Выполнение ортотопической пластики мочевого пузыря по Studer оказалось возможным у 5 (27,8%) из 18 пациентов после тотальной ЭМТ. Именно этим 5 пациентам удалось восстановить и естественный пассаж по толстой кишке. Бесспорно, именно в этой группе больных был достигнут наибольший уровень социальной адаптации. Все 5 больных удерживают мочу, у всех больных самостоятельное мочеиспускание. У 2 больных имеются эпизоды ночного недержания мочи, у 1 пациента — избыточная емкость резервуара (до 1000 мл), что потребовало формирования временной пункционной неоцистостомы.
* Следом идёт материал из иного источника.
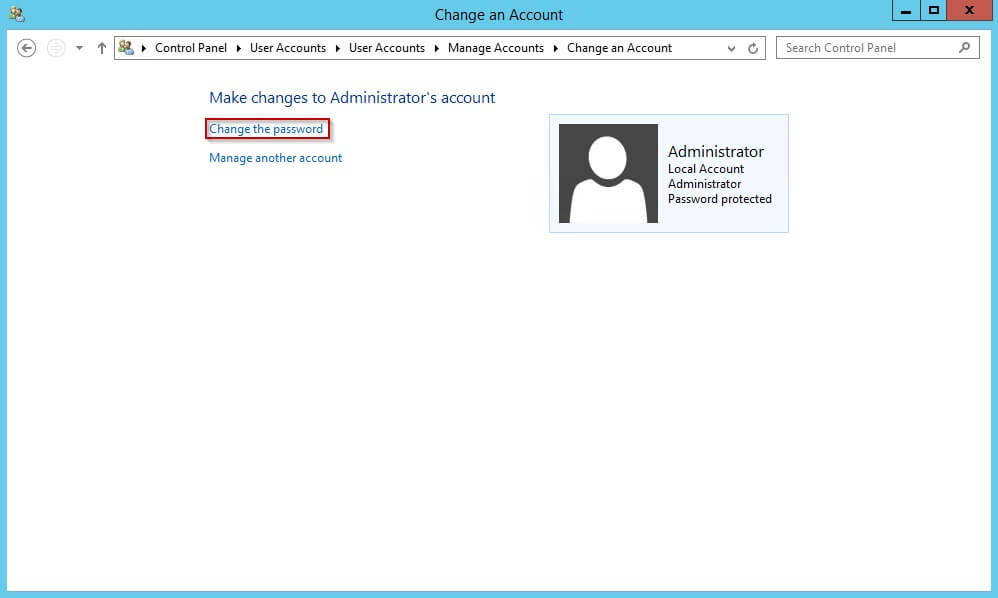998x598 pixels.
Task: Open the Change the password link
Action: coord(266,129)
У значительной части пациентов после тотальной ЭМТ (у 10 из 18 больных) деривация мочи обеспечена путем выполнения гетеротопической пластики мочевого пузыря. Каких-либо нарушений функции мочевых резервуаров по Bricker (сформированы у 7 больных) и мочевых резервуаров из изолированного сегмента сигмовидной кишки (3 пациента) отмечено не было. Периодические обострения хронического пиелонефрита отмечают 3 пациента после пластики тонкой кишкой и 1 больной после пластики сегментом сигмовидной кишки. Эти проблемы успешно купируются консервативно, и в указанные сроки наблюдения не привели к снижению выделительной функции почек.
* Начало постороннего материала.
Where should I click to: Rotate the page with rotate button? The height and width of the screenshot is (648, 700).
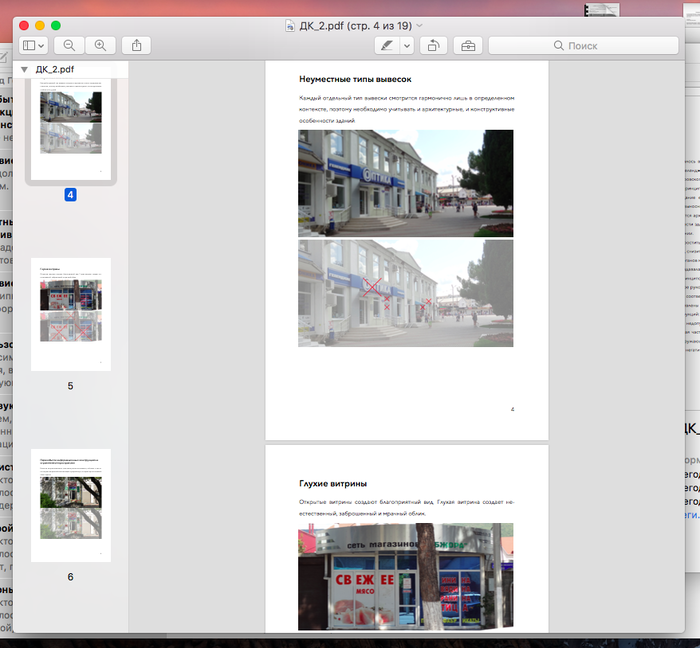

У 3 (16,7%) из 18 пациентов после тотальной экзентерации деривация мочи была обеспечена путем двуствольной уретерокутанеостомии. Причинами отказа от формирования мочевого резервуара были осложнения опухолевого процесса, сопряженные с наличием инфекционного очага в брюшной полости и полости малого таза (2 пациента), а также интраоперационная нестабильность гемодинамики пациента (1 больной).
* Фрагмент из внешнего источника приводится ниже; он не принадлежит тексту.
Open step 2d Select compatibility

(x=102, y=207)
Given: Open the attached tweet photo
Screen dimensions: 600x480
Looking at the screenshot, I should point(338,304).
В этой группе больных основной проблемой, возникшей в позднем послеоперационном периоде, явились частые атаки восходящей мочевой инфекции (пиелонефрит). Данная патология выявлена у всех 3 больных. У 1 пациента через 18 мес после операции отмечены биохимические признаки хронической почечной недостаточности. Необходимо отметить, что прогноз жизни этой группы пациентов определялся в большей степени исходной распространенностью опухолевого процесса. Это подтверждается тем фактом, что 2 из 3 больных погибли от прогрессирования процесса в сроки до 2 лет после операции. Получение статистически достоверных результатов при сравнении столь малых групп также не представляется возможным.
Заключение
ЭМТ является высокоэффективным хирургическим вмешательством, позволяющим обеспечить R0-характер резекции в 73,1% при первичном и в 61,5% при рецидивном РПК. Основным прогностическим фактором, влияющим на общую выживаемость больных, является выполнение радикального оперативного вмешательства. После выполнения R0-экзентерации общая 1-годичная, 3-летняя и 5-летняя выживаемость составили 96,9, 62,3 и 40,1%, а после R1-резекции — 82,4, 22,8 и 0% соответственно (p=0,018). Учитывая значительное ухудшение онкологических результатов лечения больных после R1-ЭМТ по поводу первичного и рецидивного РПК, а также медико-социальные последствия этих вмешательств, необходимо применение всего спектра современных визуализационных методов на этапе планирования объема операции. Реконструктивный этап после выполнения ЭМТ должен быть направлен на максимально полноценное восстановление пассажа по толстой кишке и мочевым путям. Оптимальным объемом реконструкции при выполнении супралеваторной экзентерации у мужчин следует считать формирование низкого колоректального или колоанального анастомоза и ортотопическую пластику мочевого пузыря. У женщин после данного типа операции более оправдана пластика мочевого пузыря по Bricker. Принимая во внимание необходимость участия в операциях урологов, гинекологов и других специалистов, величину среднего объема кровопотери, продолжительность операции, а также значительную частоту развития послеоперационных осложнений, экзентерация малого ЭМТ должна оставаться прерогативой крупных многопрофильных центров.